Over $3 billion in unclaimed funds is at the center of a stalled bill, which could provide immense relief to local homeowners if passed.
SB 403—a bill in Georgia—is designed to streamline the return of $3.3 billion in unclaimed property.
Instead of waiting for residents to claim their property themselves, the Department of Revenue would take the lead.
It’ll compare tax records with unclaimed property records to search for rightful owners, automatically issuing checks to anyone owed less than $500.
While the shift from a claim-based system to an automatic one can help some Georgians, it does come with limitations. Residents who are entitled to $500 or more would still need to file a claim, and there’s no guarantee every owner will be identified.
Whether in Georgia or elsewhere, homeowners are responsible for tracking down and claiming any funds that belong to them.
Drivers behind this change
Historically, unclaimed property systems have placed the burden on individuals, requiring them to identify what they are owed and file an individual claim.
Many people, however, never actually do this.
“Despite the billions of dollars held by state ‘unclaimed property’ programs for their citizens, most people are unaware that these programs exist or believe that unclaimed property is a scam,” says Michael Rato, attorney at ReedSmith in New York City.
That’s why states are taking a more proactive approach to unclaimed funds.
“By automatically issuing payments under $500, Georgia is removing that friction and returning smaller balances that would otherwise sit untouched for years,” says Jehan Crump Gibson, co-founder and managing partner at Great Lakes Legal Group in Southfield, MI.
Gibson explains that automatic payment initiatives like these are less about how much people are owed and more about making it easier for people to actually receive the money.
What homeowners should know
If you own a home, there’s a good chance you have unclaimed funds without even realizing it. Common examples include escrow overages, insurance refunds, utility deposits, or proceeds tied to a property that were never properly reconciled.
Since the automatic system, like the one in Georgia, won’t capture everything, be sure to check your status on your own. To do so, follow these steps:
Visit your state’s database
You can check your eligibility for unclaimed property directly through the Department of Revenue or Treasury in your state—and in any state where you’ve lived or owned property.
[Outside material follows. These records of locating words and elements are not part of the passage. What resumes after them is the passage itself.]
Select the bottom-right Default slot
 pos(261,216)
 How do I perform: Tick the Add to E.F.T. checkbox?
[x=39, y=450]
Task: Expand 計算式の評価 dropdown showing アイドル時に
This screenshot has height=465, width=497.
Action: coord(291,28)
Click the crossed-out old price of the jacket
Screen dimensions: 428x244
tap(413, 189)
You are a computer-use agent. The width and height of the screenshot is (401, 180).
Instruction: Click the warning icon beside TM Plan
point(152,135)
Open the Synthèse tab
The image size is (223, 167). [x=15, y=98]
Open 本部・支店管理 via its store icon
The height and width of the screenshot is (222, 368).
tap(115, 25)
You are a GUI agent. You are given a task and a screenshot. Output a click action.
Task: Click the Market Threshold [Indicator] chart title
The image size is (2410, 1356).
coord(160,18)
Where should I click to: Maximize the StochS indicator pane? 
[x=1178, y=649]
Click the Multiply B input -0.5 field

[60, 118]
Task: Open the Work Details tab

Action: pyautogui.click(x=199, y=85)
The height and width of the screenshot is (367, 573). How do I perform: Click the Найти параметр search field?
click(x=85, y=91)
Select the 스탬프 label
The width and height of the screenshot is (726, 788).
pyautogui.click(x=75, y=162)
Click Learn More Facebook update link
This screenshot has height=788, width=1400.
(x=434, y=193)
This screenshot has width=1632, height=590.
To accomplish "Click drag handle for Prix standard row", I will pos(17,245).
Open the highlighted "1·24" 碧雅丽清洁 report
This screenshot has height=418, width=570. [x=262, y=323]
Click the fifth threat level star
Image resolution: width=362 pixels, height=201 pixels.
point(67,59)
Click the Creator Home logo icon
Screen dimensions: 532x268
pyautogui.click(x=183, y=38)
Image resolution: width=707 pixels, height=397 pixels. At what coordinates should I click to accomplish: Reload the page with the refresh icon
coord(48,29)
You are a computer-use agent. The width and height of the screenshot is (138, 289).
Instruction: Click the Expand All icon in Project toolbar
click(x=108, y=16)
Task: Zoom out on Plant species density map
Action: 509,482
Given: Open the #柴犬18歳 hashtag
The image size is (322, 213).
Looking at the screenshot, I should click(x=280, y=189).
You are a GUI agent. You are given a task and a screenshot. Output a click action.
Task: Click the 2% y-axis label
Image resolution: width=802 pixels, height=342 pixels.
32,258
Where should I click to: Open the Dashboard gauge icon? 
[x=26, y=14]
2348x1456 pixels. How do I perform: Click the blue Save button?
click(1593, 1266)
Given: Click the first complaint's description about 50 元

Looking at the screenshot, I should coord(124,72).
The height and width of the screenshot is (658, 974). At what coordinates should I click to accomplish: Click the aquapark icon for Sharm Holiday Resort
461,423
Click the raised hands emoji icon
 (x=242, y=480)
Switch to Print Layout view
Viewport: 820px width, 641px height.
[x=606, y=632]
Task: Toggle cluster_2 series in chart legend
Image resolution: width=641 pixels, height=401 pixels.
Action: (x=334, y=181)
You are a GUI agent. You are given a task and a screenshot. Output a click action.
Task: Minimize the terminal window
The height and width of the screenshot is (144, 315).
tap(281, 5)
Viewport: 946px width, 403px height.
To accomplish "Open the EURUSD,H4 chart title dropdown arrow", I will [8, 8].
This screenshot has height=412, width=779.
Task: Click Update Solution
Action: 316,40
Rato points out that most states participate in MissingMoney.org, a website endorsed by the National Association of Unclaimed Property Administrators that can also help you find and recover unclaimed funds.
Review your most recent tax return
The Department of Revenue or Treasury in your state will likely use the name, address, and bank account information from your most recent income tax return to provide the unclaimed funds.
Confirm this information is accurate.
Update your mailing address
If you’ve moved, you’ll need to submit a change-of-address form or update your address directly with the Department of Revenue in your state. The process varies, so check your state’s guidelines.
Verify your identity
“Anytime money is being distributed—especially through a more automated system—there’s an increased risk of scams, so identity verification is really important,” says Gibson.
You can confirm your identity through a government-issued ID, such as a driver’s license or passport.
Monitor your account activity and mail
Make sure you keep your eyes peeled for checks or notices in your account. If you’re asked for additional information, respond promptly.
“You should do this once a year at the very least, and after you refinance or sell a home or switch insurers,” says Seann Malloy, attorney and founder at Malloy Law Offices in Bethesda, MD.